Task to carry out
Up to and including the line with "This screenshot has width=1480, height=579.", copy the records below exactly from their first line.

Supplied entries
·····
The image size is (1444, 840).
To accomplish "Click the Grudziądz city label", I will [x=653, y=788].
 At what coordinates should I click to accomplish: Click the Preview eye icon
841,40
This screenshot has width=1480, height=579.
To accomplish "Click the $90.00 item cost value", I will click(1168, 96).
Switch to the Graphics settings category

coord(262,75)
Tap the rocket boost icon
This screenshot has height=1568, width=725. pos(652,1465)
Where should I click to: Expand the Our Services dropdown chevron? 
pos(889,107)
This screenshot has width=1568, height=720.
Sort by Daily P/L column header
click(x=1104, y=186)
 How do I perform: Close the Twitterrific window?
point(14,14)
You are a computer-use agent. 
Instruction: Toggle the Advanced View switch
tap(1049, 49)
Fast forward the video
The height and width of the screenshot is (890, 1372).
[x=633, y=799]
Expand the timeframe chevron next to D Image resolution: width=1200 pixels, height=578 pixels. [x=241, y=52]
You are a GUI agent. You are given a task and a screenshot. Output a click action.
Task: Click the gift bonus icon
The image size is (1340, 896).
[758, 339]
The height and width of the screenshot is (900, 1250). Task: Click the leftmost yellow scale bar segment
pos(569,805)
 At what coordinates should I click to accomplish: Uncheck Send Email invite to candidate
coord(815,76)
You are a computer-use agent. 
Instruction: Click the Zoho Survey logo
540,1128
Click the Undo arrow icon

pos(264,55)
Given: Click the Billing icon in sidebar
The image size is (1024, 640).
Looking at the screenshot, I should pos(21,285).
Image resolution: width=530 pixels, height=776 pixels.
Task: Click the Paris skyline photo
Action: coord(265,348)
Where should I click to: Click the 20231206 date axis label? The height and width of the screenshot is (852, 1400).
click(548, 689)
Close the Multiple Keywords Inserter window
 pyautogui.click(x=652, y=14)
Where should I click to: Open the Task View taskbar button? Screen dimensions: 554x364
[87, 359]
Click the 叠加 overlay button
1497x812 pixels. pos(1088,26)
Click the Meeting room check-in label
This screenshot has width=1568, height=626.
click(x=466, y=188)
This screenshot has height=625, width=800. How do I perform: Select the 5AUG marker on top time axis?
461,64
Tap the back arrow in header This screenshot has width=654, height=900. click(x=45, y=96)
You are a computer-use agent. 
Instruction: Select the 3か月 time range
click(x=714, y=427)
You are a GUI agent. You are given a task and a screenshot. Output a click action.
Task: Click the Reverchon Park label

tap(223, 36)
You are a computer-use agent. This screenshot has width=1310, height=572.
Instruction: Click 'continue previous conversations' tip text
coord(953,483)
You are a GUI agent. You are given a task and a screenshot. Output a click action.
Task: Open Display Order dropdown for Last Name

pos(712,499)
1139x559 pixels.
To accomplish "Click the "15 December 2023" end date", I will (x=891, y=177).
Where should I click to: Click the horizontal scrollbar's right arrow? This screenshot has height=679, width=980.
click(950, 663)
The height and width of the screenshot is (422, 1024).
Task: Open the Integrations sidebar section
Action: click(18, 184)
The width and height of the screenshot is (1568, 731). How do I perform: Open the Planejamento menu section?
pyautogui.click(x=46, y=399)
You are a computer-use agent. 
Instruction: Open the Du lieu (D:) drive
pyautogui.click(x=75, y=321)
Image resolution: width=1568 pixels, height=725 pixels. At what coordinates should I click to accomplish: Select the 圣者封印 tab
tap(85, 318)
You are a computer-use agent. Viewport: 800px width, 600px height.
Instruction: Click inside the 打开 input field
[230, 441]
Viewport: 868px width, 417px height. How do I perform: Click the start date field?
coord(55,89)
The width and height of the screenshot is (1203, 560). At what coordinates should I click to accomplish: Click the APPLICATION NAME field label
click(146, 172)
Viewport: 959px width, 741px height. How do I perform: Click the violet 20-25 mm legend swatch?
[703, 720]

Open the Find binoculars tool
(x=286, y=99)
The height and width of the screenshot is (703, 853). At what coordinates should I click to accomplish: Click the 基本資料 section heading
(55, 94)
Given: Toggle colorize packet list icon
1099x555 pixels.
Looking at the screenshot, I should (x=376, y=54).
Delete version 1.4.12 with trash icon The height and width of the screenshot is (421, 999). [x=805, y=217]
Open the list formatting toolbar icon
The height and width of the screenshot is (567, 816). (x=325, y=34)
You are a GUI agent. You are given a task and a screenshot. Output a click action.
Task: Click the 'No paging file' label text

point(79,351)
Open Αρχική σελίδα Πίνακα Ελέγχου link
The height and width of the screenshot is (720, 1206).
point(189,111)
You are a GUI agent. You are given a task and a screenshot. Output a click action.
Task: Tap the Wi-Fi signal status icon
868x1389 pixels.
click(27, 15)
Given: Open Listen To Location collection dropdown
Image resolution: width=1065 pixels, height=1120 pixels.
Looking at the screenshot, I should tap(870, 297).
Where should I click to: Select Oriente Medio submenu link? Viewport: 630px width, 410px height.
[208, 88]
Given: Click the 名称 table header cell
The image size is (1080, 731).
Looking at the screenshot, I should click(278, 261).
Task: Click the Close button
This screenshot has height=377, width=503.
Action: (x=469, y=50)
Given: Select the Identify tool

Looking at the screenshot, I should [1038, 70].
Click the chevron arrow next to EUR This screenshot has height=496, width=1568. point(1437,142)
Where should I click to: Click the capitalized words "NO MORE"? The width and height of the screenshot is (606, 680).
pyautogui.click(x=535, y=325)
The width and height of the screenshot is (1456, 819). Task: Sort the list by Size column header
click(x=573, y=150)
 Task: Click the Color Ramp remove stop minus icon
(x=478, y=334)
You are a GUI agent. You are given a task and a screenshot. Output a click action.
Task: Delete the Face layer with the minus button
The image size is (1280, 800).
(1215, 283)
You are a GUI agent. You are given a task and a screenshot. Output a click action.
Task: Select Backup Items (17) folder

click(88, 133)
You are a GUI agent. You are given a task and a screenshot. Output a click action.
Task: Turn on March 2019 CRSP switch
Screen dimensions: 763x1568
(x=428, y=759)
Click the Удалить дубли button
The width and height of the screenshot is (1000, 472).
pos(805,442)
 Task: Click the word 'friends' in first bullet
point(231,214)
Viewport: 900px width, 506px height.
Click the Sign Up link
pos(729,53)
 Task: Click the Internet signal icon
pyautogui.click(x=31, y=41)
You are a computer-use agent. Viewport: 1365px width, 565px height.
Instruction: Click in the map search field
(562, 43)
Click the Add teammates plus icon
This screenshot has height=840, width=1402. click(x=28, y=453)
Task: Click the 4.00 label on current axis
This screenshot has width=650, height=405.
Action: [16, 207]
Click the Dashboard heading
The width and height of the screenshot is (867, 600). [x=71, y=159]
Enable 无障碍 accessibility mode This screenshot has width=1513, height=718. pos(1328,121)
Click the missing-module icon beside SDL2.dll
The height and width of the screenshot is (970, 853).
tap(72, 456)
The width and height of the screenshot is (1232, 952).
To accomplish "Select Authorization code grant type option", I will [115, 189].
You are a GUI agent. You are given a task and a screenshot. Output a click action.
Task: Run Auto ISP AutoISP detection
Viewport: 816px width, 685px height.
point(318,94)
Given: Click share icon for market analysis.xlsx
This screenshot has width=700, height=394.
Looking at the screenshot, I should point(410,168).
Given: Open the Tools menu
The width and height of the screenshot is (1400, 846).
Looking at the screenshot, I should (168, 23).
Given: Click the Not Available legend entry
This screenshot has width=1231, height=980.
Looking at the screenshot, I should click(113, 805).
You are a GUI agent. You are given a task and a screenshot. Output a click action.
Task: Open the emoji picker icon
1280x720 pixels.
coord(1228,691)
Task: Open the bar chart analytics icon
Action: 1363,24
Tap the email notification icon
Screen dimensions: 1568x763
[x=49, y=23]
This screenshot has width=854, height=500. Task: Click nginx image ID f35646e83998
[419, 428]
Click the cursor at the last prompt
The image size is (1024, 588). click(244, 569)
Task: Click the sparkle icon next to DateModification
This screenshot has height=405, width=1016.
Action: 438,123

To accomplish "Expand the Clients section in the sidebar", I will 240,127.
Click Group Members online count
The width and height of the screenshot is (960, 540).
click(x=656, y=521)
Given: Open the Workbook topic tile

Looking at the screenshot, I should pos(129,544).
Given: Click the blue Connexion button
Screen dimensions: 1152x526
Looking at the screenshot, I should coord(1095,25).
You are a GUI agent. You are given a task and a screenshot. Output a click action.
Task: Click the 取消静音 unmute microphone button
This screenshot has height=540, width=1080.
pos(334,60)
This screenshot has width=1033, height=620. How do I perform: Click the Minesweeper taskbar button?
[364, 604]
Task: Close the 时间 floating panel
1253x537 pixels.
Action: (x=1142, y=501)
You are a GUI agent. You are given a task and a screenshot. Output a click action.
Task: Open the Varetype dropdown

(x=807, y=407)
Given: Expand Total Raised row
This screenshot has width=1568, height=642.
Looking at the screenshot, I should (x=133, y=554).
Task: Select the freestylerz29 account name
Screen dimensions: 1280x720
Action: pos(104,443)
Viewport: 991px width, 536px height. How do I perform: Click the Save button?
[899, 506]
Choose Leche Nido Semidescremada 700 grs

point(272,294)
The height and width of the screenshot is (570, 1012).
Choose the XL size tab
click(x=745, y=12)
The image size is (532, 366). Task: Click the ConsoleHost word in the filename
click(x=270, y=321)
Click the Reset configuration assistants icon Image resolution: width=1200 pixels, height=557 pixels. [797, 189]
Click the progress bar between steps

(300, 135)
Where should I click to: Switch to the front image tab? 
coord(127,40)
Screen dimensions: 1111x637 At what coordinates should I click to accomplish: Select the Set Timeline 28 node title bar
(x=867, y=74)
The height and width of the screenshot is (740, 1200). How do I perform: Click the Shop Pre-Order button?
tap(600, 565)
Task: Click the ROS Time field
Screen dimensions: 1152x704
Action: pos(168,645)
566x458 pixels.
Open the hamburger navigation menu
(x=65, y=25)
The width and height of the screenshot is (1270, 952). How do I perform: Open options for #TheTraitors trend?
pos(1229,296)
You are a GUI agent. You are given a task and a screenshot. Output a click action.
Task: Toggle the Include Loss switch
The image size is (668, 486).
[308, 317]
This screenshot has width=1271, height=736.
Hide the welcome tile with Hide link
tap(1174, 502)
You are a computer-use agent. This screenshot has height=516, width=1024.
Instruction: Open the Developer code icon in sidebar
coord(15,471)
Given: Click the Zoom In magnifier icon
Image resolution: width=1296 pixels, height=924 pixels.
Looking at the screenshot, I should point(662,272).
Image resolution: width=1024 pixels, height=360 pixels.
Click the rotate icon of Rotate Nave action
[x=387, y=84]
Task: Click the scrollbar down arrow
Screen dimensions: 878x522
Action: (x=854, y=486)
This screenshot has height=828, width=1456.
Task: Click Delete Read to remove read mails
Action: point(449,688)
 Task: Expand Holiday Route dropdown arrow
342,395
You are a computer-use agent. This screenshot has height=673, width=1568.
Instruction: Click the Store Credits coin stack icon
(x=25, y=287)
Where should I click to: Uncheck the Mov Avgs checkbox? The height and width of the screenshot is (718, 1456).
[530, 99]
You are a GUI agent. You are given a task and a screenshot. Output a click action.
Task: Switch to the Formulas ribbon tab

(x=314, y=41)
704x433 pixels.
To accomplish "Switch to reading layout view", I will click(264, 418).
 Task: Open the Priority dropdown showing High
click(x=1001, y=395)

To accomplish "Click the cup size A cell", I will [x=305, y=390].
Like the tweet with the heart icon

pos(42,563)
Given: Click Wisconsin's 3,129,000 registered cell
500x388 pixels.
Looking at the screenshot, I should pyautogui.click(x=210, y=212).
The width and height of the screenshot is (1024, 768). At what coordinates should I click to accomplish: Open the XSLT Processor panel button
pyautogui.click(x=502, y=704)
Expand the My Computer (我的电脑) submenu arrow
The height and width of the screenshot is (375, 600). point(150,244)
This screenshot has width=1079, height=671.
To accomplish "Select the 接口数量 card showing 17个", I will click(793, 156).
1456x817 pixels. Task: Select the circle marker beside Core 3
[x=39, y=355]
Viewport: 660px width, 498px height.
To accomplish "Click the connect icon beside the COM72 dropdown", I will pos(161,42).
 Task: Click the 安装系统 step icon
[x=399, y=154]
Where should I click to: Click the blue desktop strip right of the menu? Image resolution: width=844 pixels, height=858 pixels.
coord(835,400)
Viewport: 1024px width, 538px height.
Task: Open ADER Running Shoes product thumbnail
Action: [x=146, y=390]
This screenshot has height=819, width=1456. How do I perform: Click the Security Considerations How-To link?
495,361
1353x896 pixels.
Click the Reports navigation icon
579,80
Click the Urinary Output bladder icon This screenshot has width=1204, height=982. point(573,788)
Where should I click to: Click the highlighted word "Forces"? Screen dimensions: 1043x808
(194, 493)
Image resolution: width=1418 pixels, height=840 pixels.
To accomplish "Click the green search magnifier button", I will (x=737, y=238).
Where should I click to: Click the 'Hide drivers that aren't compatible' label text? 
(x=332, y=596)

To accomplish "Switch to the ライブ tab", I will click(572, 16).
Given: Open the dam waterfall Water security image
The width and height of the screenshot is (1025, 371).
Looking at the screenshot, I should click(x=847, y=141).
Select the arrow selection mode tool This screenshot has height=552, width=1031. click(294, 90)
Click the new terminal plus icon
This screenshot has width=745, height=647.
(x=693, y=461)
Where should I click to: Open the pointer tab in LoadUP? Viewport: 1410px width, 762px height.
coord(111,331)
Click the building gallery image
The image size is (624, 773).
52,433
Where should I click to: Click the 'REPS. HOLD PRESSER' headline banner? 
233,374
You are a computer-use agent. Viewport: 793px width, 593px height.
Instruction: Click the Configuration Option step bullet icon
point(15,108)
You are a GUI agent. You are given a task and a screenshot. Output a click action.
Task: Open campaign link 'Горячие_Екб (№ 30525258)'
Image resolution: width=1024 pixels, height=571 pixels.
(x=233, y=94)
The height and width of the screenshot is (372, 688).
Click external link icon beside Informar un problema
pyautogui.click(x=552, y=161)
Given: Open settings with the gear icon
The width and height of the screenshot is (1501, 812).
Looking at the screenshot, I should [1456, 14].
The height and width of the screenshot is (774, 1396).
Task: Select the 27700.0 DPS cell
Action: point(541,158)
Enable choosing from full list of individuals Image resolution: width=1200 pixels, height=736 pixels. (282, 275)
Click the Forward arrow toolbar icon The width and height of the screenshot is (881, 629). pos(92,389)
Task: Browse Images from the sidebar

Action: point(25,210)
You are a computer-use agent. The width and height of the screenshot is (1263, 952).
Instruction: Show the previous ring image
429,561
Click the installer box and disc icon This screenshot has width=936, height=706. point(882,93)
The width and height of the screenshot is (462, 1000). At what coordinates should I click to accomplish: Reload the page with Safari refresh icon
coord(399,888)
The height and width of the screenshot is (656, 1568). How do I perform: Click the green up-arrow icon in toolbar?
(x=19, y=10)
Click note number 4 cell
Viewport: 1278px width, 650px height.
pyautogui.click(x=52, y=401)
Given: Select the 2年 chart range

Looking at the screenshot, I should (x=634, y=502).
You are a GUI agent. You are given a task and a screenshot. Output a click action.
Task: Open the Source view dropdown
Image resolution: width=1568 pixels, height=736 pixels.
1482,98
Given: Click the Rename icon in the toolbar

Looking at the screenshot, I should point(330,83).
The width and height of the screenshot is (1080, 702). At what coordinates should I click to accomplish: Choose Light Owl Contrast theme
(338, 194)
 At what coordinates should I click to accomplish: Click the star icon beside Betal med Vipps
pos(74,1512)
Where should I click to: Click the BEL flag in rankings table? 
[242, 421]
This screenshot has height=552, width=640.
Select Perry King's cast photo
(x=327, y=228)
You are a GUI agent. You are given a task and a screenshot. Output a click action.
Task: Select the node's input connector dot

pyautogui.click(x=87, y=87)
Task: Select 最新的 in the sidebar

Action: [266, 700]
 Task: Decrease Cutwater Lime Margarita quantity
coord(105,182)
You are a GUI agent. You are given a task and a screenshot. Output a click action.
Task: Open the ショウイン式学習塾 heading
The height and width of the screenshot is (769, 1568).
·····
Response to the task
The image size is (1444, 840).
To accomplish "Click the Grudziądz city label", I will [x=653, y=788].
 At what coordinates should I click to accomplish: Click the Preview eye icon
841,40
This screenshot has width=1480, height=579.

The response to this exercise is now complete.